= Activity =
Every line of the material is to be reproduced verbatim.
** Opening Records for this task block **
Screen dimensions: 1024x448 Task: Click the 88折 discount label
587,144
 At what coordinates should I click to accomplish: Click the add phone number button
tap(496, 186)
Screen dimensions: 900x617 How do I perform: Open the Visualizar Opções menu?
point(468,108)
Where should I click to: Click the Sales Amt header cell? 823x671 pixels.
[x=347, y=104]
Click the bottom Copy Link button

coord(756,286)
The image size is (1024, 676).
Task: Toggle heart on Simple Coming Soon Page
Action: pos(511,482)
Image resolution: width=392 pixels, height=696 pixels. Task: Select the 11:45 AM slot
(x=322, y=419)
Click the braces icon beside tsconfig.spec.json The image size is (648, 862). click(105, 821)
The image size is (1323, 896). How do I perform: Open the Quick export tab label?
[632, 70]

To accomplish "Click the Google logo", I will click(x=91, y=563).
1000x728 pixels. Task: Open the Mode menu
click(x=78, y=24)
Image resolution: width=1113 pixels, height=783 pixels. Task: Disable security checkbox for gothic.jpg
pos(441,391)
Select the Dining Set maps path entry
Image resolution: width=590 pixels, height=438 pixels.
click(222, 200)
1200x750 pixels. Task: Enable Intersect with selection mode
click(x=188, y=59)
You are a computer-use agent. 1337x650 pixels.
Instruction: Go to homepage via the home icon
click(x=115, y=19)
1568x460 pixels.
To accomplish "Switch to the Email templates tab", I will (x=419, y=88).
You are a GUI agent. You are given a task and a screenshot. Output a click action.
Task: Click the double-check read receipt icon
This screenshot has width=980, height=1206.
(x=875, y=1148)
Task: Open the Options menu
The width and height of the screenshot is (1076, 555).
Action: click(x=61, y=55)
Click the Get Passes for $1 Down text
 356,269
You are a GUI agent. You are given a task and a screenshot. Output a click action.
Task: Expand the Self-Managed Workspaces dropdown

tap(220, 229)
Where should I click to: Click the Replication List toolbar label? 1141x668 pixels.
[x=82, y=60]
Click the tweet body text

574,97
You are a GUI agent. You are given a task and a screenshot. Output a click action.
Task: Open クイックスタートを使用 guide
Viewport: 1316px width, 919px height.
** Closing Records for this task block **
= Your response =
Screen dimensions: 1024x448 Task: Click the 88折 discount label
587,144
 At what coordinates should I click to accomplish: Click the add phone number button
tap(496, 186)
Screen dimensions: 900x617 How do I perform: Open the Visualizar Opções menu?
point(468,108)
Where should I click to: Click the Sales Amt header cell? 823x671 pixels.
[x=347, y=104]
Click the bottom Copy Link button

coord(756,286)
The image size is (1024, 676).
Task: Toggle heart on Simple Coming Soon Page
Action: pos(511,482)
Image resolution: width=392 pixels, height=696 pixels. Task: Select the 11:45 AM slot
(x=322, y=419)
Click the braces icon beside tsconfig.spec.json The image size is (648, 862). click(105, 821)
The image size is (1323, 896). How do I perform: Open the Quick export tab label?
[632, 70]

To accomplish "Click the Google logo", I will click(x=91, y=563).
1000x728 pixels. Task: Open the Mode menu
click(x=78, y=24)
Image resolution: width=1113 pixels, height=783 pixels. Task: Disable security checkbox for gothic.jpg
pos(441,391)
Select the Dining Set maps path entry
Image resolution: width=590 pixels, height=438 pixels.
click(222, 200)
1200x750 pixels. Task: Enable Intersect with selection mode
click(x=188, y=59)
You are a computer-use agent. 1337x650 pixels.
Instruction: Go to homepage via the home icon
click(x=115, y=19)
1568x460 pixels.
To accomplish "Switch to the Email templates tab", I will (x=419, y=88).
You are a GUI agent. You are given a task and a screenshot. Output a click action.
Task: Click the double-check read receipt icon
This screenshot has width=980, height=1206.
(x=875, y=1148)
Task: Open the Options menu
The width and height of the screenshot is (1076, 555).
Action: click(x=61, y=55)
Click the Get Passes for $1 Down text
 356,269
You are a GUI agent. You are given a task and a screenshot. Output a click action.
Task: Expand the Self-Managed Workspaces dropdown

tap(220, 229)
Where should I click to: Click the Replication List toolbar label? 1141x668 pixels.
[x=82, y=60]
Click the tweet body text

574,97
You are a GUI agent. You are given a task and a screenshot. Output a click action.
Task: Open クイックスタートを使用 guide
Viewport: 1316px width, 919px height.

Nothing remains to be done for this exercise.